Temuan Baru Polisi di Kasus Pembobolan ATM oleh Ramyadjie Priambodo

Mesin tersebut ditemukan teronggok di kamar pelaku di kawasan Menteng, Jakarta Pusat, beserta sejumlah mesin EDC dan sejumlah kartu ATM nasabah.

Diterbitkan 20 Maret 2019, 12:26 WIB
Share
Copy Link
Batalkan

Patroli, Jakarta - Kasus pembobolan mesin ATM dengan metode skimming yang diungkap Polda Metro Jaya beberapa pekan lalu semakin mengemuka dengan adanya temuan-temuan baru dari penyidik.

Seperti ditayangkan Patroli Indosiar, Rabu (20/3/2019), tersangka Ramyadjie Priambodo sengaja membeli sebuah unit mesin ATM sebagai media pembelajaran. Polisi turut menelusuri jaringan pasar yang menjual mesin ATM kepada pelaku.

Saat ditemukan, mesin tersebut teronggok di kamar pelaku di kawasan Menteng, Jakarta Pusat, berserta sejumlah mesin EDC dan kartu ATM nasabah. Selain untuk membeli mesin ATM, uang hasil kejahatan dipakai pula untuk kebutuhan gaya  hidup dan membeli uang virtual bitcon. 

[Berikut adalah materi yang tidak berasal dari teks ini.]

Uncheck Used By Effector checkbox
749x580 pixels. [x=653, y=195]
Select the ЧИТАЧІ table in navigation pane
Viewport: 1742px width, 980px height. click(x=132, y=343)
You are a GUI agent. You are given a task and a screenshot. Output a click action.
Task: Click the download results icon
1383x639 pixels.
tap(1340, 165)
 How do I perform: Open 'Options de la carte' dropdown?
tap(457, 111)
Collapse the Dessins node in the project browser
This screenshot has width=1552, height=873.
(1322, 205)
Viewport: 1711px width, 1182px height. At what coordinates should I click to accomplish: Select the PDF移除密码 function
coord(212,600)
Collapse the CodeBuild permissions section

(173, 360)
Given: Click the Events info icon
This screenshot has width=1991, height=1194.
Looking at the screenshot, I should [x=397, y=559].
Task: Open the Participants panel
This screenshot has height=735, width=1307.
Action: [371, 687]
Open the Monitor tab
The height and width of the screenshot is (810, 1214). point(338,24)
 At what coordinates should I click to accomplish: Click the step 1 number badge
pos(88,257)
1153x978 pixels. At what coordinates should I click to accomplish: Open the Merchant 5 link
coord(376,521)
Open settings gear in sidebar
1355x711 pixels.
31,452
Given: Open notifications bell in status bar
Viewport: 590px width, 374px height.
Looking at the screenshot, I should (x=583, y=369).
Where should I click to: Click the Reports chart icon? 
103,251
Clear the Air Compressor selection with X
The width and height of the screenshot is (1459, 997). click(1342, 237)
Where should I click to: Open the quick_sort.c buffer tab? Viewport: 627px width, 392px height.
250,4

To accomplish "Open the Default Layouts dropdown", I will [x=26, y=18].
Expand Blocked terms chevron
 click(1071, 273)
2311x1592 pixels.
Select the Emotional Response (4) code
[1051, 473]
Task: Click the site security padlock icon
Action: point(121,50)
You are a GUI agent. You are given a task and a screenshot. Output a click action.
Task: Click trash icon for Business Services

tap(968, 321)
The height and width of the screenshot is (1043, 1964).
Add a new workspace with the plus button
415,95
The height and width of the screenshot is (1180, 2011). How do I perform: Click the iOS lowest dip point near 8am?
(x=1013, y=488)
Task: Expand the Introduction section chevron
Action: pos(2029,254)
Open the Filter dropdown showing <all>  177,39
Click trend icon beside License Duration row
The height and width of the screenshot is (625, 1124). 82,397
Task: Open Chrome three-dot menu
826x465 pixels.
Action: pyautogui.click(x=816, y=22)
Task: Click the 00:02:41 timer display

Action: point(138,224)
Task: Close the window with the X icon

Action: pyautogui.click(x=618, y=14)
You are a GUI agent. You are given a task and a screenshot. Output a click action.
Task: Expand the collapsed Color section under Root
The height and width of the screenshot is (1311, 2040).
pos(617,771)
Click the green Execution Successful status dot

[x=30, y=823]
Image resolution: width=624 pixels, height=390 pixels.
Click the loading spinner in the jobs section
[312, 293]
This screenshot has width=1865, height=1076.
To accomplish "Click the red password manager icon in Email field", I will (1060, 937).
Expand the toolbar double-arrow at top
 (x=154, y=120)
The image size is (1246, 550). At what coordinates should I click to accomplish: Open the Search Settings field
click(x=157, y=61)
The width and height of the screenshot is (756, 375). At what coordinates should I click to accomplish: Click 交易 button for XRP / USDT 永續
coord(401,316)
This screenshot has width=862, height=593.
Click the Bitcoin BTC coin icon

Ramyadjie Priambodo diringkus di sebuah apartemen kawasan Sudirman, Jakarta, tanggal 26 Februari lalu. Polisi mendata hasil kejahatan skimming tersebut nilainya mencapai Rp 300 juta dari sedikitnya 90 kali transaksi ilegal.

Selama beraksi, pelaku mengaku kerap menggunakan kerudung untuk mengelabui identitasnya dari kamera pengawas atau CCTV.